- BRIEF -
Only lines holding the word "computer" should be copied from the material.

- TASK DATA -
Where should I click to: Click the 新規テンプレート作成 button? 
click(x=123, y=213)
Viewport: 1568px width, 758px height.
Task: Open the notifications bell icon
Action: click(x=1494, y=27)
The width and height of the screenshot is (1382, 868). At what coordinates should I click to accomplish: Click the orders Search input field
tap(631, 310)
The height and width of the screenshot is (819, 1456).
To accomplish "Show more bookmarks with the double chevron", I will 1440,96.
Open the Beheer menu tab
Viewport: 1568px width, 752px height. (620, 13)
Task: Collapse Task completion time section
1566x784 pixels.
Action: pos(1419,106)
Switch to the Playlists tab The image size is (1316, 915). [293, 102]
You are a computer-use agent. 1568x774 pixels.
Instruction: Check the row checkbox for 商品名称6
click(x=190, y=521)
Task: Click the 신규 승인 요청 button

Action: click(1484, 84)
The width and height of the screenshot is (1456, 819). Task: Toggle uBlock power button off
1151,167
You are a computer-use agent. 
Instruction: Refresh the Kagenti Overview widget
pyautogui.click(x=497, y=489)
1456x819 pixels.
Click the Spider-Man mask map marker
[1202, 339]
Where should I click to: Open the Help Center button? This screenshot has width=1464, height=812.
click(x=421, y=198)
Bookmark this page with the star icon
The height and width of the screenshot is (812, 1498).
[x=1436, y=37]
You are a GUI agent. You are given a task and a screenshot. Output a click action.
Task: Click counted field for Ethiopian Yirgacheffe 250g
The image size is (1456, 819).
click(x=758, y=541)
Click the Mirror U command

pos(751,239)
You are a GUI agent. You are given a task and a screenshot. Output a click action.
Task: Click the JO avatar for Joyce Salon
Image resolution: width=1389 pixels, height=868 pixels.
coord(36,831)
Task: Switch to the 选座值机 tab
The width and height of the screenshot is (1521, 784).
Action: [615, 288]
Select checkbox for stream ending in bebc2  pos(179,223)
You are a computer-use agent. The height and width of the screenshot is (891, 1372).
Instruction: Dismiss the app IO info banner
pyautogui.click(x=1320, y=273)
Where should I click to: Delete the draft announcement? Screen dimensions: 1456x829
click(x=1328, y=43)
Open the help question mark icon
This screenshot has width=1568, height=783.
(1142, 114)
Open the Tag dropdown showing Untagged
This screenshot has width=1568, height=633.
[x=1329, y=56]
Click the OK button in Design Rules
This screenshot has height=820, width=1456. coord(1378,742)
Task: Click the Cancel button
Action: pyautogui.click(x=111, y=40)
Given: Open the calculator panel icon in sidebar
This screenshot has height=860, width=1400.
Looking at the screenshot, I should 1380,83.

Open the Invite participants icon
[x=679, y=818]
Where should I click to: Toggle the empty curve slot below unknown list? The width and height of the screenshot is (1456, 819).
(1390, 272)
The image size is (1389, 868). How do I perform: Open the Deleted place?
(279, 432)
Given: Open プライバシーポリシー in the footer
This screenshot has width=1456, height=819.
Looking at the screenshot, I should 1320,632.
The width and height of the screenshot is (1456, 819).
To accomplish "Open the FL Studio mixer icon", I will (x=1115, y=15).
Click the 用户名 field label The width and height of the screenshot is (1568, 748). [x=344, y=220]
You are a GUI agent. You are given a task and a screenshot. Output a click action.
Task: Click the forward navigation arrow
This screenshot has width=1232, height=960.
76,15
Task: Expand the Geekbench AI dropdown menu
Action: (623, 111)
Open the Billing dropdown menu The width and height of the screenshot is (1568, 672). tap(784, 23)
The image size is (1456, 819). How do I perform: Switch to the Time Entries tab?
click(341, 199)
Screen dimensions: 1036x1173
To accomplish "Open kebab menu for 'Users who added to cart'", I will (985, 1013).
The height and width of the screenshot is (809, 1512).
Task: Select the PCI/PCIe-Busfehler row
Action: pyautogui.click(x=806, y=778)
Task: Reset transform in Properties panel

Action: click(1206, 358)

- SOLUTION TO THE EXERCISE -
You are a computer-use agent. 1568x774 pixels.
You are a computer-use agent. 
You are a computer-use agent. The height and width of the screenshot is (891, 1372).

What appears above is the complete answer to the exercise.